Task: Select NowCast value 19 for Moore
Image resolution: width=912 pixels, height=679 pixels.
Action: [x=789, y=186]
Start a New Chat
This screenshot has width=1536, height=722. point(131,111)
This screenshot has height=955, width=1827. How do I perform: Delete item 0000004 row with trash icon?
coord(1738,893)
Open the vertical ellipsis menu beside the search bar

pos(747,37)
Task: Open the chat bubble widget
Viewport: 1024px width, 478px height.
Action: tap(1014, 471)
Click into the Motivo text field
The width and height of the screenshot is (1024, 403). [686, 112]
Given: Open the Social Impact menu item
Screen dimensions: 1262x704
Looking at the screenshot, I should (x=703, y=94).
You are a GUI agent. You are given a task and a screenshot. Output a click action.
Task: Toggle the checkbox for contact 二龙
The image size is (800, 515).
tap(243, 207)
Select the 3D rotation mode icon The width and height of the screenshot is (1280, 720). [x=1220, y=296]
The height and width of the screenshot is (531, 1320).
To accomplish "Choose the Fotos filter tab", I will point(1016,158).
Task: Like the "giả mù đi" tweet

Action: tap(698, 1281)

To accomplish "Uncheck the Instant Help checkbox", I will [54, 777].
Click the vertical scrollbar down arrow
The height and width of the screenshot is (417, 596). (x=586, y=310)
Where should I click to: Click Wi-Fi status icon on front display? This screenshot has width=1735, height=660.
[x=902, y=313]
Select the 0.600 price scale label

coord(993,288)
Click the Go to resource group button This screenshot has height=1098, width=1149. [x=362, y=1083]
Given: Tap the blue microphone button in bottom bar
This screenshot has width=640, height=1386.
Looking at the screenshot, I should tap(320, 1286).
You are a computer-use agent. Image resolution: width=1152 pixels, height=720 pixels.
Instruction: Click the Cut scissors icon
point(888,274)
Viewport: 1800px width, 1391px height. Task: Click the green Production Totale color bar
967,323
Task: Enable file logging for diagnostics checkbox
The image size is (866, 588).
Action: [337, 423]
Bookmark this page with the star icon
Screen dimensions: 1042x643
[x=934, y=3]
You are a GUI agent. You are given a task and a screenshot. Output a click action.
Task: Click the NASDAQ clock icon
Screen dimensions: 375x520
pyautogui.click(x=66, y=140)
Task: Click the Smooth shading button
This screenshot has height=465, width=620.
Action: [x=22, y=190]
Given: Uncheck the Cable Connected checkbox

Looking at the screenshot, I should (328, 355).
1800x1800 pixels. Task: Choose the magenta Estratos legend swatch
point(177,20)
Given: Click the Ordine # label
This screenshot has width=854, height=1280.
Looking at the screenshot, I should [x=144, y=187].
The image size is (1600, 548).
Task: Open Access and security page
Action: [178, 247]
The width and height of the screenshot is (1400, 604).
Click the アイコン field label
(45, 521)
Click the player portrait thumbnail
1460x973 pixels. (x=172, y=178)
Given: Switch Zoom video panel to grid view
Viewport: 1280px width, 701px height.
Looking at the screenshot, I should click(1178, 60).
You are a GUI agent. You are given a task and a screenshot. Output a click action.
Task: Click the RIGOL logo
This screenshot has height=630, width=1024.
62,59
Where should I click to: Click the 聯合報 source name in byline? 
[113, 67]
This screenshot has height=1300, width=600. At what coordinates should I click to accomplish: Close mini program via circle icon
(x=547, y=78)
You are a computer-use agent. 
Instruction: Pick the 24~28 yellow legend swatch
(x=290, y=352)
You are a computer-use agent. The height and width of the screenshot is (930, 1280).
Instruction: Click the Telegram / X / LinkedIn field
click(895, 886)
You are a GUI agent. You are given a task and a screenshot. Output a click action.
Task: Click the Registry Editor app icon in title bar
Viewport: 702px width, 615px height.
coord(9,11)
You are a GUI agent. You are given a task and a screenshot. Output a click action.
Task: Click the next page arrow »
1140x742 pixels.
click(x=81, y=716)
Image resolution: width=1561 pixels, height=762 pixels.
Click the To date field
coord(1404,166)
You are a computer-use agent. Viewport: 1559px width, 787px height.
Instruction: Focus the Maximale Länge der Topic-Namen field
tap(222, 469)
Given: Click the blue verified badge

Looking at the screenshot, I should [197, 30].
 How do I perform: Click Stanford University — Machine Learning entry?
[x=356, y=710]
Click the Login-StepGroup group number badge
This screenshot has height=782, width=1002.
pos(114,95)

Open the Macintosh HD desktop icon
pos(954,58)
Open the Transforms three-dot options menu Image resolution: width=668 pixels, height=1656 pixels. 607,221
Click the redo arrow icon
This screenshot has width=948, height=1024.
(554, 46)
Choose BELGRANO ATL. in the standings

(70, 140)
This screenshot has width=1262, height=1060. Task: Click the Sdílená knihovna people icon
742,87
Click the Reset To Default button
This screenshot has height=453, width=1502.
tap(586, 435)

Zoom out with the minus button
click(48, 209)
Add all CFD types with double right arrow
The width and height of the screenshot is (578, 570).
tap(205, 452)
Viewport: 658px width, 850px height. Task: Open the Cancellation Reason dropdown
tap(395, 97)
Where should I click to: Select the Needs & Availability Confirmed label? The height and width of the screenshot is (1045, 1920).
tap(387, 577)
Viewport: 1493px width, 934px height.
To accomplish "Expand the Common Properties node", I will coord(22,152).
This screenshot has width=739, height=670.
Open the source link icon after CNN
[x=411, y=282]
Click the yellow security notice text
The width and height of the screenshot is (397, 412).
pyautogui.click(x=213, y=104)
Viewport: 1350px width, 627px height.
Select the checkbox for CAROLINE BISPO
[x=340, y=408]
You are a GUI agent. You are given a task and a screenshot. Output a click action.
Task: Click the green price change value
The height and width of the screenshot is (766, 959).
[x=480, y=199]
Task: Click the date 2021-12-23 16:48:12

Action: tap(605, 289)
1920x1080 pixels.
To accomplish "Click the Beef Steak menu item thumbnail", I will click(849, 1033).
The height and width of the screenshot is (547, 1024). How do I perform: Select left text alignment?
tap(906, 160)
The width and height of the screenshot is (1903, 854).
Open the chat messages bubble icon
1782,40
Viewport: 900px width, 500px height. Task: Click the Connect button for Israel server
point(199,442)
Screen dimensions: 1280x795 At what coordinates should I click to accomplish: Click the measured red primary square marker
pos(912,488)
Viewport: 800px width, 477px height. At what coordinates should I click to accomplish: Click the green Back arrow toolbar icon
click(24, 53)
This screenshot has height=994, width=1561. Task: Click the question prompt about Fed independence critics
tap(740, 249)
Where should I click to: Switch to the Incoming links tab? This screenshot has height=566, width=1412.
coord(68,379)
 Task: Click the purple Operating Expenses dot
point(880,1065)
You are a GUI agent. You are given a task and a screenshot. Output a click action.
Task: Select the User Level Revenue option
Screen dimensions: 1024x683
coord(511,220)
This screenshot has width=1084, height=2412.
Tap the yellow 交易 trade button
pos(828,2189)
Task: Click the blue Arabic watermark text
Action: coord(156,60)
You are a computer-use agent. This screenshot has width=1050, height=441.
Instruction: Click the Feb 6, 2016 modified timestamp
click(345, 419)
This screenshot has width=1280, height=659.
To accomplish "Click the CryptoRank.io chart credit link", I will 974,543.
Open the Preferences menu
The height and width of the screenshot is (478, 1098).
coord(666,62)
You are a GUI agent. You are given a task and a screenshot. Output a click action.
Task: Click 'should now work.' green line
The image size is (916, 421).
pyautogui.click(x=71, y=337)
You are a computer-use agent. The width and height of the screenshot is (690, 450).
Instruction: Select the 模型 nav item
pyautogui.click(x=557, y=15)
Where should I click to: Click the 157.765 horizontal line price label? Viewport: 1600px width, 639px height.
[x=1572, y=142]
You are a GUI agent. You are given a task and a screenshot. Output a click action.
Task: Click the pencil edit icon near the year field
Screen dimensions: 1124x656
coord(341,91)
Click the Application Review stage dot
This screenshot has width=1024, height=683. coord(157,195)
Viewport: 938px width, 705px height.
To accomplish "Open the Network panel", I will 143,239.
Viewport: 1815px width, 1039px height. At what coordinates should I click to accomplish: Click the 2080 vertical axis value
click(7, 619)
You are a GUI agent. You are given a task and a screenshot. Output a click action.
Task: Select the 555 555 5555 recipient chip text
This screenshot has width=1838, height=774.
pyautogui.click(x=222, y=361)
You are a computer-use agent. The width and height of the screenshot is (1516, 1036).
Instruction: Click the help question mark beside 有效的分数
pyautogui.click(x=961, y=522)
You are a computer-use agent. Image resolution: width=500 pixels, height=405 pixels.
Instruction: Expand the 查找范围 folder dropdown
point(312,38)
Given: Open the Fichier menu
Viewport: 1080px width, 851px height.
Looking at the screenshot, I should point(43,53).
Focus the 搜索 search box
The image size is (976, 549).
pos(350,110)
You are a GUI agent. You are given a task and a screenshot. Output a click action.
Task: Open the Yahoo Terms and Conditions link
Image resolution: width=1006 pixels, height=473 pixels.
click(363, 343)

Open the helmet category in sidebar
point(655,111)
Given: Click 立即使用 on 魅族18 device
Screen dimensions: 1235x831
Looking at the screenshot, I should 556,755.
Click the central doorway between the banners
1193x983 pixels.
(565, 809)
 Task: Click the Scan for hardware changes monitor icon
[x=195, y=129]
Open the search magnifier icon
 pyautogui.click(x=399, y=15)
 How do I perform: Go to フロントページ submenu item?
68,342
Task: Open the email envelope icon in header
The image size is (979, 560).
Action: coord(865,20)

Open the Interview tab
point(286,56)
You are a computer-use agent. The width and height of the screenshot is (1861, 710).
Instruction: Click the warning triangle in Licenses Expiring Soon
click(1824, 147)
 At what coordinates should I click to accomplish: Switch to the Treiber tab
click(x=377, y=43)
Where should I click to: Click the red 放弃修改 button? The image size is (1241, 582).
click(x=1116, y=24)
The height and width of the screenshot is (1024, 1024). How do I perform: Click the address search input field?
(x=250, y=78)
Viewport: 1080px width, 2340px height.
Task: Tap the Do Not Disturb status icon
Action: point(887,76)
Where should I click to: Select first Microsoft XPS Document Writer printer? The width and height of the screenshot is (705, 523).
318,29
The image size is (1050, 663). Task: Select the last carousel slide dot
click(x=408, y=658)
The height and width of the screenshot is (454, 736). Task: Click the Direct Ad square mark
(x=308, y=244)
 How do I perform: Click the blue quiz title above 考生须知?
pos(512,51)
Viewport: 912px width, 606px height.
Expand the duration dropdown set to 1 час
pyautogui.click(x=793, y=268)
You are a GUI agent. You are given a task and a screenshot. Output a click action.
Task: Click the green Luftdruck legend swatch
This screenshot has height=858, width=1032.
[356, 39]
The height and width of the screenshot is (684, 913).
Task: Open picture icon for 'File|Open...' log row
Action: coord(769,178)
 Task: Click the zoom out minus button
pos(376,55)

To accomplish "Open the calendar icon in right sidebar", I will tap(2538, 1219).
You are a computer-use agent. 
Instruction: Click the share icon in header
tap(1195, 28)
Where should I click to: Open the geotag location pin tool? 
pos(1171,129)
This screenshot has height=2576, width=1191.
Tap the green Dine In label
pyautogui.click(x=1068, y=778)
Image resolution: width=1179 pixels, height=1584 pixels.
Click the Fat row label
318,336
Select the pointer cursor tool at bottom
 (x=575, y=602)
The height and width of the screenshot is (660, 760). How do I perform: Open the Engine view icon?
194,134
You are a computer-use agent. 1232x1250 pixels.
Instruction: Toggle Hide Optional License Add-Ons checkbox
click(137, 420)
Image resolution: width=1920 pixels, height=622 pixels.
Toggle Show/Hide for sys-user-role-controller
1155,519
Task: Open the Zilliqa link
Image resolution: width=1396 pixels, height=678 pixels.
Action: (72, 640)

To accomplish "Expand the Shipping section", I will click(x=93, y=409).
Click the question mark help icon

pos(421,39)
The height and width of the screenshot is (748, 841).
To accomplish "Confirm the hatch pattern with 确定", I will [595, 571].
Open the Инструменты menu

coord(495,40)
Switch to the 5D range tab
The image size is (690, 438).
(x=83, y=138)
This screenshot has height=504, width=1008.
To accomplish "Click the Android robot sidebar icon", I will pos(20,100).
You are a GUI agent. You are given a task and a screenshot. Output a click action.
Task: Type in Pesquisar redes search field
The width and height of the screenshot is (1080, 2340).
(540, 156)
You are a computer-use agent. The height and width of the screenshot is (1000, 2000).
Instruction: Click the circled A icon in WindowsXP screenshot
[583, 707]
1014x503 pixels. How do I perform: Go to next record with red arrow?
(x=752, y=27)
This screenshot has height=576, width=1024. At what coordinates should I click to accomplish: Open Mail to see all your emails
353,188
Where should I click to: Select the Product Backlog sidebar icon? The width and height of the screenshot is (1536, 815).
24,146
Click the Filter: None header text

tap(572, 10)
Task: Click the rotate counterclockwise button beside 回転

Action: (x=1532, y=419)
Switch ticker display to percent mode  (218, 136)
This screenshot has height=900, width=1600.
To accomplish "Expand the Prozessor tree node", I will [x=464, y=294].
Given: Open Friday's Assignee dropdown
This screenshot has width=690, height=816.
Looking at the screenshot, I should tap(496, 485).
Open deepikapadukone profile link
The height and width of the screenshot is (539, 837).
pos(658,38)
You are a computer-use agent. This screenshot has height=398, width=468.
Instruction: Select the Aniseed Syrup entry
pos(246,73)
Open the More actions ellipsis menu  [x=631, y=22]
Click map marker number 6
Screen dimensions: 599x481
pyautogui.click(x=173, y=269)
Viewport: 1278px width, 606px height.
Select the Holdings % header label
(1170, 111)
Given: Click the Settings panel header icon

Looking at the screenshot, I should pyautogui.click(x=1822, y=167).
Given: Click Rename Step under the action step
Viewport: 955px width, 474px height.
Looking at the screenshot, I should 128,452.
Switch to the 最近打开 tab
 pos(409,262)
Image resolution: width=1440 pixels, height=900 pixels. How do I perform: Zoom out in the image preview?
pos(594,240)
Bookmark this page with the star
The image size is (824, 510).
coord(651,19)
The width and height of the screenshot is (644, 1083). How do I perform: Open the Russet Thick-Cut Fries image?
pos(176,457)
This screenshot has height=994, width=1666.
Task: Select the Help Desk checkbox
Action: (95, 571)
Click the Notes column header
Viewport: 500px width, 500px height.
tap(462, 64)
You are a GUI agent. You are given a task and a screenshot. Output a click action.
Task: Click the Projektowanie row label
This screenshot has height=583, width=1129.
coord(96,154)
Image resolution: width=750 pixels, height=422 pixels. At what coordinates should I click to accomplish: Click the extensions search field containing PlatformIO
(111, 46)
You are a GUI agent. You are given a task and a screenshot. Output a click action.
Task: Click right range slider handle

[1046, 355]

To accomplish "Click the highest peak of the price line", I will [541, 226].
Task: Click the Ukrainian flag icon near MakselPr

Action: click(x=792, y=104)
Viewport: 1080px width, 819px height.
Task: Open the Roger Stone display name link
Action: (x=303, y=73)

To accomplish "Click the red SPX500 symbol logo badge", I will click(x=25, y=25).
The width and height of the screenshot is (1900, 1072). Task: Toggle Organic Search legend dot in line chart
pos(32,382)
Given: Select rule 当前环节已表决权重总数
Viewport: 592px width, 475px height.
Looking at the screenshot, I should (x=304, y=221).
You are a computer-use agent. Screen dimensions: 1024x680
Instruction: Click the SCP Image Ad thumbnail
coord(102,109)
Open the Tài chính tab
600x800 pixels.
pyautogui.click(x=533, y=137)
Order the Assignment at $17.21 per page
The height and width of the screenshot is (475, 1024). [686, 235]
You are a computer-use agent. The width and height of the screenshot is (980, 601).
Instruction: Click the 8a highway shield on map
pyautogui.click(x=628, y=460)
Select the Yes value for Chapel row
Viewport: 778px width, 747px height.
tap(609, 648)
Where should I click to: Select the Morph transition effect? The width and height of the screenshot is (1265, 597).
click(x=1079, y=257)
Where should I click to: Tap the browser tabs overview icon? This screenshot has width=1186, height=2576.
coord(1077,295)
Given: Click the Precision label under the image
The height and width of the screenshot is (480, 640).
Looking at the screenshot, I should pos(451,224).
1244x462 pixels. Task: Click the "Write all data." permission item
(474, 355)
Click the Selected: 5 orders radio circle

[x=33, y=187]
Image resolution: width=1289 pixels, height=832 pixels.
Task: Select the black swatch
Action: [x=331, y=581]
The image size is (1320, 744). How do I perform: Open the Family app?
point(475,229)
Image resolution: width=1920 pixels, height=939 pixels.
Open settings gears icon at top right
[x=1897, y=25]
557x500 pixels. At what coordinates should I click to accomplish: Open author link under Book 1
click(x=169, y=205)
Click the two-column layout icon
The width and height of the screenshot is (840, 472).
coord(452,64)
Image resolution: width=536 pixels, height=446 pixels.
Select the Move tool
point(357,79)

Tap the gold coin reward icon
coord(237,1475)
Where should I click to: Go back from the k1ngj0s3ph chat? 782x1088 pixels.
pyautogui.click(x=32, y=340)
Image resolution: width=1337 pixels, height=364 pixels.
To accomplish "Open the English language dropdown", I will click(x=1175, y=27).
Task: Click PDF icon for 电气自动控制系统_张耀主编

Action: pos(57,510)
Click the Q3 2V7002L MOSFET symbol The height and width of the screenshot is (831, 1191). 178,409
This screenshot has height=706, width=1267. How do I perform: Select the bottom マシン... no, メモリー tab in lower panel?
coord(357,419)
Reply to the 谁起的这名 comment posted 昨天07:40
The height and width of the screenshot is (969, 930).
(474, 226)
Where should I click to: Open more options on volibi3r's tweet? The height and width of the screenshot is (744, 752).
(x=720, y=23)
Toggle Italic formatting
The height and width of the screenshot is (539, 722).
========================================================================
> PROBLEM
Your task is to transcribe, with no changes, only the lines of the listing above that lie between the line holding "You are a computer-use agent. Screen" and the line holding "is (980, 601).", inclusive.

> SOLUTION FOR THIS TASK
You are a computer-use agent. Screen dimensions: 1024x680
Instruction: Click the SCP Image Ad thumbnail
coord(102,109)
Open the Tài chính tab
600x800 pixels.
pyautogui.click(x=533, y=137)
Order the Assignment at $17.21 per page
The height and width of the screenshot is (475, 1024). [686, 235]
You are a computer-use agent. The width and height of the screenshot is (980, 601).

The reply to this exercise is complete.